▶ [Texto citado]
02 enero 2016

El barrio, el fracaso, el candor


Como la traición y el amor y, en menor medida, la culpa, el regreso es uno de los viejos anhelos de la literatura. Cervantes y Camus lo sabían: volver al origen, volver al sitio donde todo comenzó, volver —siempre— para cerrar aquel círculo que finalmente redima al héroe.

Arturo Gómez Pavón en De vicio ha trazado esa línea circular que sólo puede acabar en el origen, en la zona cero, en el útero de la propia historia. En cada uno de los acontecimientos, en cada una de las peripecias —incluso en todas las interacciones— esta novela nos señala la asfixiante necesidad del descanso. Porque Santos Padilla, único personaje, único latido, única voz y único foco desde donde nosotros, los lectores, observamos la evolución de la historia, transmite el fulgor del condenado a muerte, sin que sea la muerte —propiamente dicha— el destino final de todas las acciones.

Morir no siempre es cerrar los ojos y dejar de respirar, que se detenga el corazón y la sangre y todo se convierta en pasado. Morir, en ocasiones, es este túnel oscuro por donde transita Santos, una suerte de pesadilla que ocurre en el peor de los escenarios para una pesadilla: la vigilia.

Dice el personaje-narrador en un tormentoso pasaje de la novela: «Familia y nadie, sinónimos para mí». Y es una plena verdad pues nada de lo que hace Santos —en los veinte años que recorre De vicio— le permite liberarse, desatar los nudos, escapar de la oscuridad. Nada. Porque la penitencia es su propia inestabilidad y esa inestabilidad —esa abrumadora incoherencia— la encuentra en el más determinante de los nidos de un ser humano: el núcleo familiar. Santos no lo sabe pero es ese el magma de todos sus males. Sólo después —en una segunda instancia— se generan sus propios temores: los más íntimos pero también los que expone y lo exponen. Santos vive en el dolor y en el odio del que se cree incomprendido, en la repugnancia y en la más absoluta de las negaciones.

▶ [Instrucción 1] Según la reseña de De vicio, ¿cuántos años abarca la novela?
El texto y los registros no guardan relación entre sí.

▶ [Listado de datos]

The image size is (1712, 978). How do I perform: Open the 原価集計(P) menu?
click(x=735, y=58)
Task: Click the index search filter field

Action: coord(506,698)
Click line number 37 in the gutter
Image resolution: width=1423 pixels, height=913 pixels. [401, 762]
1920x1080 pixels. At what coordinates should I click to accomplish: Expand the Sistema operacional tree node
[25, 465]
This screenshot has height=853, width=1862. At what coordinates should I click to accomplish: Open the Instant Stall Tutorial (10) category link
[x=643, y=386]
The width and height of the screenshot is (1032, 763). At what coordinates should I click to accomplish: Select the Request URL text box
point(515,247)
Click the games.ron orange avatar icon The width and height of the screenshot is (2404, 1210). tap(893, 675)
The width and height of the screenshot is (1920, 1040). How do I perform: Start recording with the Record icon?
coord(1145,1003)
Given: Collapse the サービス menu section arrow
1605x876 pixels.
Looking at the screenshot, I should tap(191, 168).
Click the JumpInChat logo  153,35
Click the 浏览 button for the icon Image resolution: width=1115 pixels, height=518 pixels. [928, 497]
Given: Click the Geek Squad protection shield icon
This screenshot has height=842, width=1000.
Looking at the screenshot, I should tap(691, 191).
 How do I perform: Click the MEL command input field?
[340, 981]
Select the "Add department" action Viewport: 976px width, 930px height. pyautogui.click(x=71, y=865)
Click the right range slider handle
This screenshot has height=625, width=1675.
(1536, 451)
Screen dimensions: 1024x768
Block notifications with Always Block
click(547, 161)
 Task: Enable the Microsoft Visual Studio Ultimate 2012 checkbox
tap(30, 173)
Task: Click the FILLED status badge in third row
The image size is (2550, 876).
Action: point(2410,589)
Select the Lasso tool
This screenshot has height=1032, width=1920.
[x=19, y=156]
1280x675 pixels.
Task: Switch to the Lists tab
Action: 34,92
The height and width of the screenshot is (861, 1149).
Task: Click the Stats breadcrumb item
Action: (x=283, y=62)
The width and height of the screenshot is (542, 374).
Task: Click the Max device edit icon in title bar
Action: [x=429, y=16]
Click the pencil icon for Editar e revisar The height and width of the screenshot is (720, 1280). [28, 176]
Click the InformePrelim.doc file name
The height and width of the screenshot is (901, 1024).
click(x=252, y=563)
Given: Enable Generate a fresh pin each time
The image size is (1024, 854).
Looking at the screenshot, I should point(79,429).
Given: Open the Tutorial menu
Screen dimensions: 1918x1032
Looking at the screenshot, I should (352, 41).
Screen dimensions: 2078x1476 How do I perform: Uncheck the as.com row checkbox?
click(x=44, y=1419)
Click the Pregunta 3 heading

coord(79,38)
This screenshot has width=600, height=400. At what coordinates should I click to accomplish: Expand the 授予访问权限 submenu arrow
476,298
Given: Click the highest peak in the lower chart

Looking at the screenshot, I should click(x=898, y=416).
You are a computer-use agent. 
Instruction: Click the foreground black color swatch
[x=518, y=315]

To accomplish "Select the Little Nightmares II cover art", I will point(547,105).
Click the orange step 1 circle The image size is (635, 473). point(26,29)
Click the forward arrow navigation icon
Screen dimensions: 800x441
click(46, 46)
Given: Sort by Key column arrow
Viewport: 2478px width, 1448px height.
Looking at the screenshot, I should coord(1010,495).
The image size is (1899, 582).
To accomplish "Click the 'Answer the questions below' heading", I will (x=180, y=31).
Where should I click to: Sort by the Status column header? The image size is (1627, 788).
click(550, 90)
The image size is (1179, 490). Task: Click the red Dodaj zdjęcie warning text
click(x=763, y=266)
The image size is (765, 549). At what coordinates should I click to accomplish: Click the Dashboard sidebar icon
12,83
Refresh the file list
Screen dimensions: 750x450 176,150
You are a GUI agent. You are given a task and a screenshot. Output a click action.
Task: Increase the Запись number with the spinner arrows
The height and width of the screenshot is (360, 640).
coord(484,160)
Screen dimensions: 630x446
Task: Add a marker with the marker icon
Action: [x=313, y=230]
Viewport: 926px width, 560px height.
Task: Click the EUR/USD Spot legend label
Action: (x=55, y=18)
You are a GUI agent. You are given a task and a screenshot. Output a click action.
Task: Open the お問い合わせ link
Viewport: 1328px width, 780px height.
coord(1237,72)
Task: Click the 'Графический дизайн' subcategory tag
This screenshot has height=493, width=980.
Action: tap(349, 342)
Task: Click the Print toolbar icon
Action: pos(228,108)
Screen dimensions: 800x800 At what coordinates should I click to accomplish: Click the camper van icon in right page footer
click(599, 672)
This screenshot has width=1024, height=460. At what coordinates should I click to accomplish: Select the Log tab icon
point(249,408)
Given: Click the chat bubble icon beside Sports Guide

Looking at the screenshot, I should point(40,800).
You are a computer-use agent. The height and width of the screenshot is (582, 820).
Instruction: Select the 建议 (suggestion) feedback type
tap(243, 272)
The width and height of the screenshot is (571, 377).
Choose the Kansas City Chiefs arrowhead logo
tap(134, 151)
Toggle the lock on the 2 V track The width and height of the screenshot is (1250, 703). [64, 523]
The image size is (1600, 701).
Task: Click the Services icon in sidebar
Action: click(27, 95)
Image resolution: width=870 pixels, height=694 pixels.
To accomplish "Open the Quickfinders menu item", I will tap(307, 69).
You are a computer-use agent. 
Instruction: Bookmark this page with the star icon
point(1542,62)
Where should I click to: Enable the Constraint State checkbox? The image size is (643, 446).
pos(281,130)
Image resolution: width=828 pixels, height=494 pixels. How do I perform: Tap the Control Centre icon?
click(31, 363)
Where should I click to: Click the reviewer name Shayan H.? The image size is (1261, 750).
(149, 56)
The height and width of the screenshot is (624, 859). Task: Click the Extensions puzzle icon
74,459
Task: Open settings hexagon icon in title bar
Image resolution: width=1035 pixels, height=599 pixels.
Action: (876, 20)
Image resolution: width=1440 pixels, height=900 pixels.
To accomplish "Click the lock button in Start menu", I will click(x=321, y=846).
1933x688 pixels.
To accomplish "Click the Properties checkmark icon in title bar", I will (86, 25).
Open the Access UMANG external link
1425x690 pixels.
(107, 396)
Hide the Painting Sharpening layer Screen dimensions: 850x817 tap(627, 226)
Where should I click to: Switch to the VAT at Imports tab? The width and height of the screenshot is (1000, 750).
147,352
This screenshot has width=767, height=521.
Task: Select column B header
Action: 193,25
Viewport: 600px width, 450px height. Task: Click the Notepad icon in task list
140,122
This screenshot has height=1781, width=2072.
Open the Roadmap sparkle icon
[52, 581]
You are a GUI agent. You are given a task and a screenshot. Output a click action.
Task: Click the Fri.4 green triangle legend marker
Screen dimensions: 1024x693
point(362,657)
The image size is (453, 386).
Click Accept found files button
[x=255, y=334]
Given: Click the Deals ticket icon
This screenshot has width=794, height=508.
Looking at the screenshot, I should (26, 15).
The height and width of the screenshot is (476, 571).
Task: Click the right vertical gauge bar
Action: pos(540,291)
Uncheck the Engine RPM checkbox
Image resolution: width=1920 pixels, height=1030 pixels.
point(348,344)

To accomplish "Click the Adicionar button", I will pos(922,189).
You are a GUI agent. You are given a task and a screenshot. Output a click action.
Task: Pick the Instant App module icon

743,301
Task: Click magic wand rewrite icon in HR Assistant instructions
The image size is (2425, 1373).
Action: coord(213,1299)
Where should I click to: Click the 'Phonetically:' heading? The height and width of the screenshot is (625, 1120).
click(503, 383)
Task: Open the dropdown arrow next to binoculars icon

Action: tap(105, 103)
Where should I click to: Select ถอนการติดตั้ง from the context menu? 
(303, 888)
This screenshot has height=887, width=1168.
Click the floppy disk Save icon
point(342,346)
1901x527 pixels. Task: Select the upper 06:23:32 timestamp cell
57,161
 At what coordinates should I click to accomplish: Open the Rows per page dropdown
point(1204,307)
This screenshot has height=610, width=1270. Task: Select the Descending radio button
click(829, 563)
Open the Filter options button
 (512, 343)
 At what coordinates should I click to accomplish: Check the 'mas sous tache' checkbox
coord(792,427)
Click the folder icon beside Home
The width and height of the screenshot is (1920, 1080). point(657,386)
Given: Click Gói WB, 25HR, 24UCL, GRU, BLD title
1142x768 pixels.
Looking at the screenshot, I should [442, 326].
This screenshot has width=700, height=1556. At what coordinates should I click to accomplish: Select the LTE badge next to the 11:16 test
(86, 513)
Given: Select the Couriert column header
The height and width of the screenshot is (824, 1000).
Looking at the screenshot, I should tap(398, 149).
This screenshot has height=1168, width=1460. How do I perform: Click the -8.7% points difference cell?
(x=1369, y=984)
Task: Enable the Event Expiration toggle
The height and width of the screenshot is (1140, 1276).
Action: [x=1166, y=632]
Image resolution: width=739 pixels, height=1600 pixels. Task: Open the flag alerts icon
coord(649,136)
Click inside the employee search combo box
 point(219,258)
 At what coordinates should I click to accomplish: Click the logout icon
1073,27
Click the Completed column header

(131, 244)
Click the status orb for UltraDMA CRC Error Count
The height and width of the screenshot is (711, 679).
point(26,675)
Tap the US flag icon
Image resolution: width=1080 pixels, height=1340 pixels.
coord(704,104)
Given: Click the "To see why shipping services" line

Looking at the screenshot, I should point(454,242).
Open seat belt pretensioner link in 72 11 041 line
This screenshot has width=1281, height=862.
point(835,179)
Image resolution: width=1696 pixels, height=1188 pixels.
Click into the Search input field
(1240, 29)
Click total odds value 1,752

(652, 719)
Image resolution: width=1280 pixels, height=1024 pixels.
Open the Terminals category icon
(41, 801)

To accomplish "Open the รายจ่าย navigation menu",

▶ [Instrucción 2] Transcribe sin cambios estas líneas de los registros: empieza en la línea que contiene "Where should I click to: Click the 'Phonetically:'" y termina después de la que contiene "point(1204,307)".

▶ [Respuesta final 1] Veinte años.

▶ [Respuesta final 2]
Where should I click to: Click the 'Phonetically:' heading? The height and width of the screenshot is (625, 1120).
click(503, 383)
Task: Open the dropdown arrow next to binoculars icon

Action: tap(105, 103)
Where should I click to: Select ถอนการติดตั้ง from the context menu? 
(303, 888)
This screenshot has height=887, width=1168.
Click the floppy disk Save icon
point(342,346)
1901x527 pixels. Task: Select the upper 06:23:32 timestamp cell
57,161
 At what coordinates should I click to accomplish: Open the Rows per page dropdown
point(1204,307)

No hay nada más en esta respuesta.